*** Text excerpt ***

I'm not reading much about it in the local newspaper, but I gather from the Tallahassee Democrat that we here in South Florida are at risk of bearing a large share of the losses coming from the collapse and likely fire-sale liquidation of Florida's Local Government Investment Pool (LGIP). And this even though the local county government pulled out its money before the fund temporarily (?) closed redemptions.

The LGIP is a 25-year-old fund that was designed to let local governments, especially smaller ones without investment advisers, to make some short-term returns on tax revenues. The money is supposed to be readily available for payments of bills and payroll, so it's basically a money-market fund for local government. One that has fancy financial advisers, and still ended up holding some dodgy mortgage-backed securities and being long in Countrywide Financial Corp.

Calculated Risk is all over this story. The basic facts of the run on what amounts to a non-bank bank fund are at Bloomberg, Florida Schools Struggle to Pay Teachers Amid Freeze (Update4): The smarter investors pulled out somewhere between $8-$13 billion during the past month. The slower dumber ones are stuck with an illiquid investment of uncertain value — and many of them need the cash for operating expenses.

Add in the unintentionally darkly funny Florida Governments Reject Idea of Accepting Losses on Pool, in which politicians acted as if bluster could replace economic reality,

A newly formed advisory panel composed of Florida school and local government officials with money frozen in a state-run investment pool said they won't accept a return of less than 100 percent of their investment.

Slow-moving parties are left holding the bag, which still has $14 billion invested in it, but much less if you try to take it out. And who are among the top 20 investors in this decaying fund? Why lots of people around here. Of the (nominal) $14 billion left in the fund, a full seventh, $2 billion, was left there by my insurance company, the state insurer of last resort, Citizens Insurance Co. Depending on the size of the losses, I can imagine much higher premiums next year.

Number seven on the top-20 list is the Southwest Florida Water Management District, which has $285.4 million at risk. Miami-Dade Community College, with $146 million, is number 20. Several near-by counties are also on the list, but not it seems Miami-Dade itself, which pulled out its money before the fund stopped permitting withdrawals.

*** Provided data ***

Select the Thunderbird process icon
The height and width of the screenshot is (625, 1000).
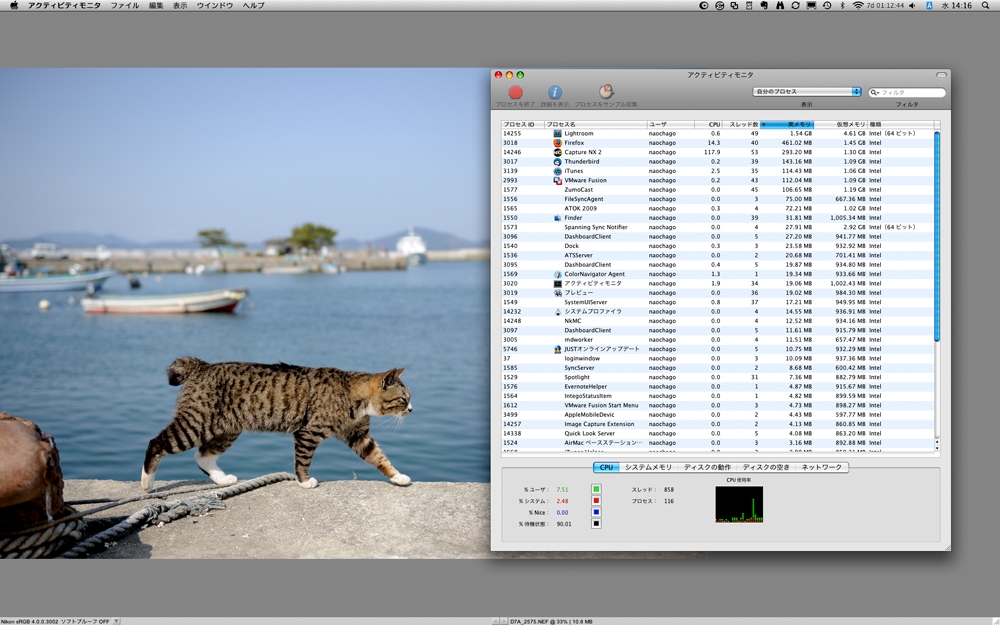pyautogui.click(x=558, y=162)
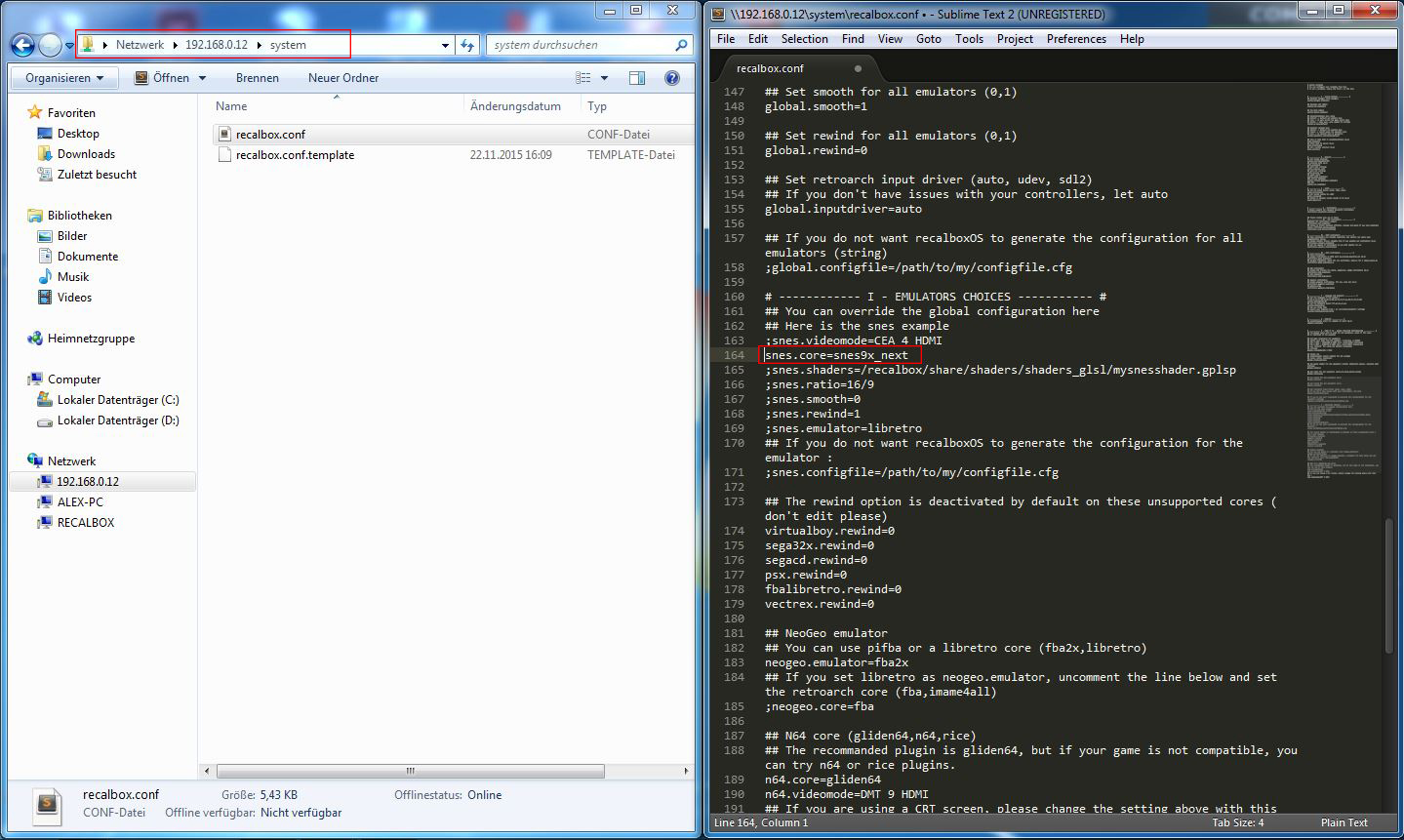This screenshot has height=840, width=1404.
Task: Select Lokaler Datenträger (C:) in navigation pane
Action: [118, 400]
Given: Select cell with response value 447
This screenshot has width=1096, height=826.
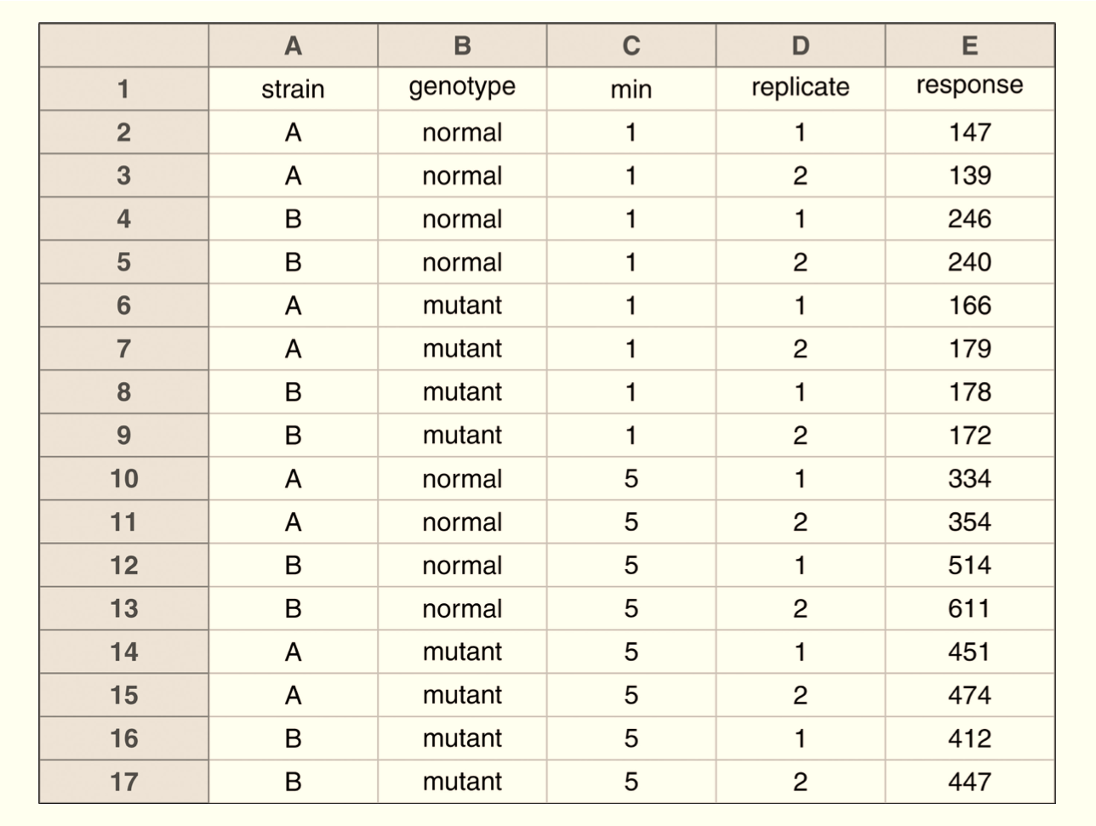Looking at the screenshot, I should pyautogui.click(x=969, y=781).
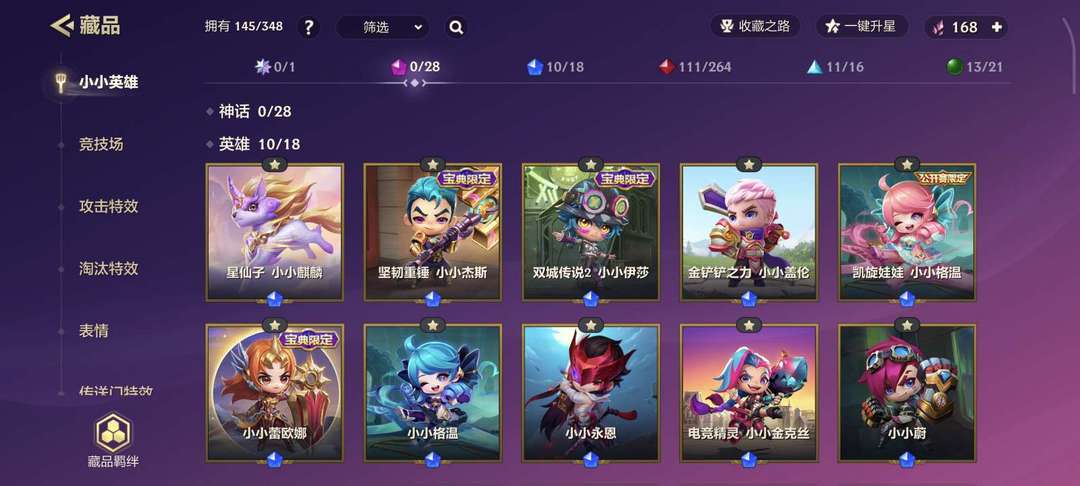Screen dimensions: 1080x486
Task: Collapse the 神话 0/28 section header
Action: [249, 112]
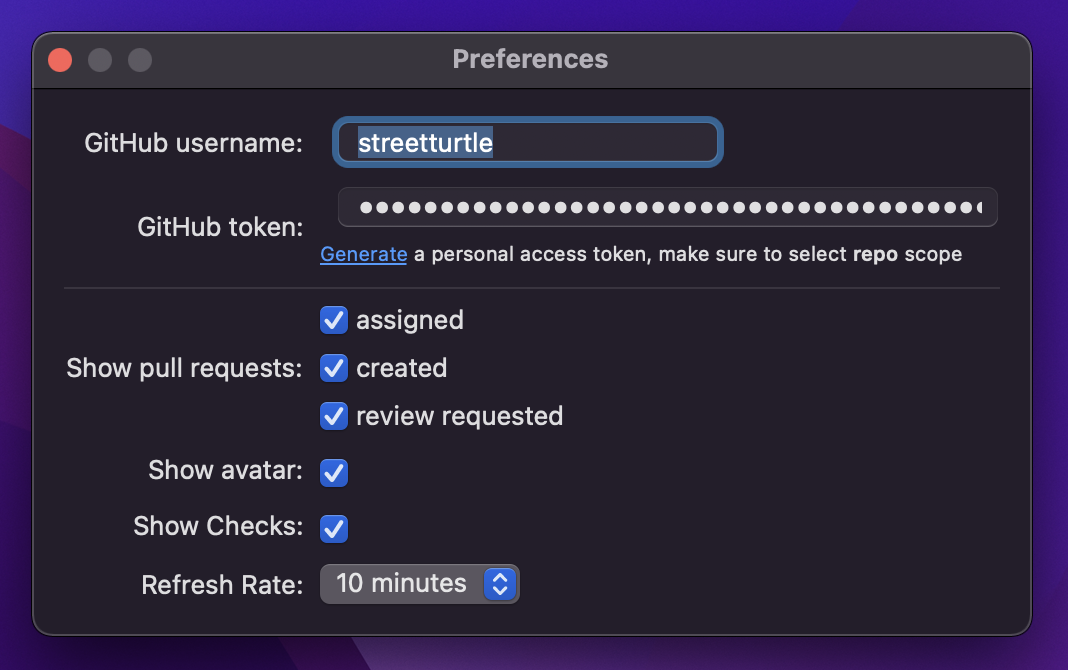Viewport: 1068px width, 670px height.
Task: Turn off the Show avatar checkbox
Action: (x=334, y=473)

***

Tasks:
**1.** From the post on Florida's Local Government Investment Pool, reproduce word for word the part that opens with the words containing "Number seven on" and closes with "stopped permitting withdrawals.".
**2.** According to the post on Florida's Local Government Investment Pool, how much did Citizens Insurance Co. leave in the fund?

Answers in order:
**1.**
Number seven on the top-20 list is the Southwest Florida Water Management District, which has $285.4 million at risk. Miami-Dade Community College, with $146 million, is number 20. Several near-by counties are also on the list, but not it seems Miami-Dade itself, which pulled out its money before the fund stopped permitting withdrawals.

**2.** $2 billion, a full seventh of the nominal $14 billion left in the fund.